Old cash register (Andrés Moreira/flickr)

Inventing by investing in new business models for humanitarian training

Reda SadkiEducation business models, Thinking aloud

Through research and broad sector collaboration, a consensus has emerged on the recognition that uneven quality of personnel is a major limiting factor in humanitarian response, and that serious effort is needed to address the global gap in skills and build capacity of countries and local communities. At the same time, there is growing recognition that existing models for learning, education and training (LET) are not succeeding in addressing this gap, and that new approaches are needed.

Structured learning has long been assumed to be an expenditure and, for a long time, remained unquestioned as a necessary investment. Yet learning advocates increasingly find themselves in a defensive posture, in part due to the complexity involved in correlating education initiatives with measurable outcomes for a cost centre. However, new business models point to education driven by demand that can not only cover its own costs but generate revenue to be reinvested in the organization’s growth. Challenges include transforming cultural norms around trainings and workshops, rethinking the roles of those who earn their livelihoods from such activities, and correctly assessing markets in which those who pay are usually not those who learn.

In a world of knowledge abundance, selling content is an increasingly tough proposition. The objective of market research is no longer to decide which courses to issue. Rather, it is about determining the value of content – to the extent that content adds to a credential of value. In the search for new business models for education, marketing itself may be considered to be a learning function, with the goal of establishing meaningful connections and loyalty with end users through the utilization of learning processes.
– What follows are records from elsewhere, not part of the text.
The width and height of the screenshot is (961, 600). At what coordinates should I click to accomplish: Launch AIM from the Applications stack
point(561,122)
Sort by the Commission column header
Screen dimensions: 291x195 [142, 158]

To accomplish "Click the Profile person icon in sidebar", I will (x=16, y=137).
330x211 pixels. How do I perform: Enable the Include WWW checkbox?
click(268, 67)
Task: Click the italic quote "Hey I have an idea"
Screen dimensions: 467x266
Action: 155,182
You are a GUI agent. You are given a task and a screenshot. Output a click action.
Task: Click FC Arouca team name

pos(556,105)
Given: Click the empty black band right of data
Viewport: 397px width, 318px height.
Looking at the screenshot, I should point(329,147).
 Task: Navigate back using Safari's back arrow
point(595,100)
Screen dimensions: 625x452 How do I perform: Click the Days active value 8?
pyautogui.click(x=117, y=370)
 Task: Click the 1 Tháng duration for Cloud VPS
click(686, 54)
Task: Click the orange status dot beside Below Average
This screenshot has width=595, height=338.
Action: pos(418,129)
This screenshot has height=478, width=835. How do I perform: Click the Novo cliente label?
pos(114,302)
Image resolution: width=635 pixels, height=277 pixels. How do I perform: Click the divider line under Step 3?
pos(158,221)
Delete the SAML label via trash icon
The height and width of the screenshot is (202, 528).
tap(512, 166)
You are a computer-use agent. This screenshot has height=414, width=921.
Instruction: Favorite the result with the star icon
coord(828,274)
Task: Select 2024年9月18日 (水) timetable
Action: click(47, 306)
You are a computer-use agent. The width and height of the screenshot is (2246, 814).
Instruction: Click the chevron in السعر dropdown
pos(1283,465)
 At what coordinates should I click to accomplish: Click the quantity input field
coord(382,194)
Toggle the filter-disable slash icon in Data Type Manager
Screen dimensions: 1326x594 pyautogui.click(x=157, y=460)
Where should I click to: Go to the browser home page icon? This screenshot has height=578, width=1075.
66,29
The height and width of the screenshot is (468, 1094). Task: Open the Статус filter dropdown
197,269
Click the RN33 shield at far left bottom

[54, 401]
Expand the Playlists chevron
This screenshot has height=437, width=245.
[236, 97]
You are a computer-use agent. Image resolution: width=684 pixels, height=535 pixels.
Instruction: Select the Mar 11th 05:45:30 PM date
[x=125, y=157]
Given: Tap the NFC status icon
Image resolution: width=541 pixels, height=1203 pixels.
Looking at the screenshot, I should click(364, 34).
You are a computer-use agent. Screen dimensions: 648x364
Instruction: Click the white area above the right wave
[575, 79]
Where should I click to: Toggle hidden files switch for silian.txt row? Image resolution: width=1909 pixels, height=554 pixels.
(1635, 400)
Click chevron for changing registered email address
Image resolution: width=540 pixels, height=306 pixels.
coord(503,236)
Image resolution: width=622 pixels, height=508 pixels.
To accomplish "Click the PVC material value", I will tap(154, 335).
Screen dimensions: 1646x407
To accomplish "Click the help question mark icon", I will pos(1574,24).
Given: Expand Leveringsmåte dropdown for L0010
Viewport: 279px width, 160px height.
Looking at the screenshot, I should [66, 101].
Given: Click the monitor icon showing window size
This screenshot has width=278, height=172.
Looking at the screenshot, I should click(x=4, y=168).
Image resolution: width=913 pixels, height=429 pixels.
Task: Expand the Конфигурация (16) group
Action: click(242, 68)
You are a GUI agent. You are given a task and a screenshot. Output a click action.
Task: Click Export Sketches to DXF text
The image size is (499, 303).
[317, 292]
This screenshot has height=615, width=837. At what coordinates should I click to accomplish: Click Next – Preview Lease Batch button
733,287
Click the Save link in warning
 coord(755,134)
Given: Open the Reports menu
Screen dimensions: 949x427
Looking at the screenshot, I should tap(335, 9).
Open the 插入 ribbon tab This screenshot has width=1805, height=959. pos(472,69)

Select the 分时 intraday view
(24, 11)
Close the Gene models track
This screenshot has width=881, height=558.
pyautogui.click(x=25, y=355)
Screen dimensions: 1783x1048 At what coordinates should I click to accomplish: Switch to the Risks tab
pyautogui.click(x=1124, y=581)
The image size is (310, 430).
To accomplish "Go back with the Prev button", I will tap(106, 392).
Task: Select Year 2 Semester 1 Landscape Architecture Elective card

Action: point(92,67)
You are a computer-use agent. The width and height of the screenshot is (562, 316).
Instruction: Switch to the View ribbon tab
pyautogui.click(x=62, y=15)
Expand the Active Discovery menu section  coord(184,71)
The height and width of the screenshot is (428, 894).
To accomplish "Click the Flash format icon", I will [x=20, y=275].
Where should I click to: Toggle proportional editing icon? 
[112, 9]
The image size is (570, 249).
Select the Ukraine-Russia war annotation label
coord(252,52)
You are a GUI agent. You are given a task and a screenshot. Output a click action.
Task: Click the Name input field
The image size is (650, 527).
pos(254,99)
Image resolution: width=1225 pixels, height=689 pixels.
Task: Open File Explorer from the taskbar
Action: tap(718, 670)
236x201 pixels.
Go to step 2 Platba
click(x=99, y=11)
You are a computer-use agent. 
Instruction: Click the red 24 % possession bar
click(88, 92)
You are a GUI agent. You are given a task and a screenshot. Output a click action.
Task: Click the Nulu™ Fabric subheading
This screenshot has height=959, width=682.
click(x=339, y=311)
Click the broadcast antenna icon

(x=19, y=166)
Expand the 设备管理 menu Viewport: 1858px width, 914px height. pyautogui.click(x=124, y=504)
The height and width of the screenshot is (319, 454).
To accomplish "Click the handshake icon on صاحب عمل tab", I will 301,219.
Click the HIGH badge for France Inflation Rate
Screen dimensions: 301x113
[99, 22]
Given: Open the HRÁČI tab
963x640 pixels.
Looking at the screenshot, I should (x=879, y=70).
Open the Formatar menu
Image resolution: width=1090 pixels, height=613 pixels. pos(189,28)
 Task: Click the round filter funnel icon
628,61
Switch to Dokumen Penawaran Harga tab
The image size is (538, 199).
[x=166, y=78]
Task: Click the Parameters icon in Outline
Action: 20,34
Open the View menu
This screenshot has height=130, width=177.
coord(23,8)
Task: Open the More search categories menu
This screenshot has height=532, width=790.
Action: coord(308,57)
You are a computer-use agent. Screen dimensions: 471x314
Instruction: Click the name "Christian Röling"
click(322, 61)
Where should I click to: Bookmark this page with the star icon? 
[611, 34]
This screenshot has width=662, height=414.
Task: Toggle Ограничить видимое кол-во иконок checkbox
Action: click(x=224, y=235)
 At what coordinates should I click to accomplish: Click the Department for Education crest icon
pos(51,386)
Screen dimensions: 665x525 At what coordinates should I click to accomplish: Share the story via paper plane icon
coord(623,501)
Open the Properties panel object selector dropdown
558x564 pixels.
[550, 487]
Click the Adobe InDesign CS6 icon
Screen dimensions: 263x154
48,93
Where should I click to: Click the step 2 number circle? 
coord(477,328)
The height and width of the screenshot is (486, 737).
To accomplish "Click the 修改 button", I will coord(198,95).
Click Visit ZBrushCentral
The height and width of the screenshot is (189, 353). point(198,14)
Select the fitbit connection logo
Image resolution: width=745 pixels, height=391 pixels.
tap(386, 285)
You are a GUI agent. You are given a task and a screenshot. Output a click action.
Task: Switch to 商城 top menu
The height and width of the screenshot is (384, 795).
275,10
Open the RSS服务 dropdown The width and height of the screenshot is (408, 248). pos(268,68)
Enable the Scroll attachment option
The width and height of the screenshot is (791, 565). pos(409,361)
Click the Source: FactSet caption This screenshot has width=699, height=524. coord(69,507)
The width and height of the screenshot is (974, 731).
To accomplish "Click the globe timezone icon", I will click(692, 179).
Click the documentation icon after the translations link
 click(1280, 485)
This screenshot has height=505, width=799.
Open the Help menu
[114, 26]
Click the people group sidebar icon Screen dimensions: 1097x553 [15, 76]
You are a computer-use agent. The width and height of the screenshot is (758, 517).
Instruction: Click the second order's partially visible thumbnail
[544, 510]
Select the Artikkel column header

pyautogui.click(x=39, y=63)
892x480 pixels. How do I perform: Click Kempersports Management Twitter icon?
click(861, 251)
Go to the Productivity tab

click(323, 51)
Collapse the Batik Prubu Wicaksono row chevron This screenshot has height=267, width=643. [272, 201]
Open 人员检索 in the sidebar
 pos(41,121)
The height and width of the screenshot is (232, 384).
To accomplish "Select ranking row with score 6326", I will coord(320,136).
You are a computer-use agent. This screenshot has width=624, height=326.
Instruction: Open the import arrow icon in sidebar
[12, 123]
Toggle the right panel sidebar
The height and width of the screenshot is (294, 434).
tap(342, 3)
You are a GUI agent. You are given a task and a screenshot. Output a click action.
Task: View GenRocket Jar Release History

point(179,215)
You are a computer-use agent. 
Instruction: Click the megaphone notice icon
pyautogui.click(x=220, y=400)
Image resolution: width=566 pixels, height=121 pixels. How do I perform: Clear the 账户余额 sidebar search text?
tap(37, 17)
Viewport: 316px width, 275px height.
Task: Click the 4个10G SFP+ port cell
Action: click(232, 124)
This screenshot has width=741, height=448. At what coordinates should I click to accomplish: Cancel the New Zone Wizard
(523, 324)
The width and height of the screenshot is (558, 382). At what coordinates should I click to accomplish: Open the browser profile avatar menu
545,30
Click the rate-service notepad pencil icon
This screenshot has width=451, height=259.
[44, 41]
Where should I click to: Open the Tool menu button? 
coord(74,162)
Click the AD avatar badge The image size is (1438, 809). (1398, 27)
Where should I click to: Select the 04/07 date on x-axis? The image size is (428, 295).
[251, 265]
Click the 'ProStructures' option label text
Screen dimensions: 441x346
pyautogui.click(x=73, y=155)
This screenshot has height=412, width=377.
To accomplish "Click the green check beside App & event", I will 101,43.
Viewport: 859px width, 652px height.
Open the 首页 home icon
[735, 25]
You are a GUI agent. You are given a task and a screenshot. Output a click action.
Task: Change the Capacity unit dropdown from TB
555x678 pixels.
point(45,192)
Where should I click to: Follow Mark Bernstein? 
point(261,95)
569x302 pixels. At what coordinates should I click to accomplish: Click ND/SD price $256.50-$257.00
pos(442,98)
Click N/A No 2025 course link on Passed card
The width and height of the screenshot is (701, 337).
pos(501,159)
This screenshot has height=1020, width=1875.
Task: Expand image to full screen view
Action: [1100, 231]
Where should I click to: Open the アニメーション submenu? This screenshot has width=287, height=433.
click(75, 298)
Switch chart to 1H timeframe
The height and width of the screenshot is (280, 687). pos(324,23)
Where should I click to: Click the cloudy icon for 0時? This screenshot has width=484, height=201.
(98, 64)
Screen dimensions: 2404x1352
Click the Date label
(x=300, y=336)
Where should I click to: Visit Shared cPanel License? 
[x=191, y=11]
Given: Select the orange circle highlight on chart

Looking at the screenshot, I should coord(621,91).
The bottom line of humanitarian learning, education and training is still mostly an afterthought. Supply-driven initiatives are launched with donor funding traded for vague promises of sustainability within five years, but no incentives built into the project that will help it get there. Scrambling for alternatives to an existing model in which financing has long been assumed rather than earned may be the toughest challenge of them all for established organizations.

The path of least resistance is to do more of what has been done in the past. In a startling failure of imagination, scaling up resources results in more courses and programmes, more trainings of trainers, more classrooms in shiny new training centres, and more online platforms. Those tasked with spending are then bound to ensure that the metrics will look good, fast enough so that donor support remains unwavering. Yet it is vital for such initiatives to also invest in questioning their own assumptions, starting with those that underpin the business model of a status quo that is unlikely to produce the results that are needed tomorrow, irrespective of the impressive announcements about resources secured today.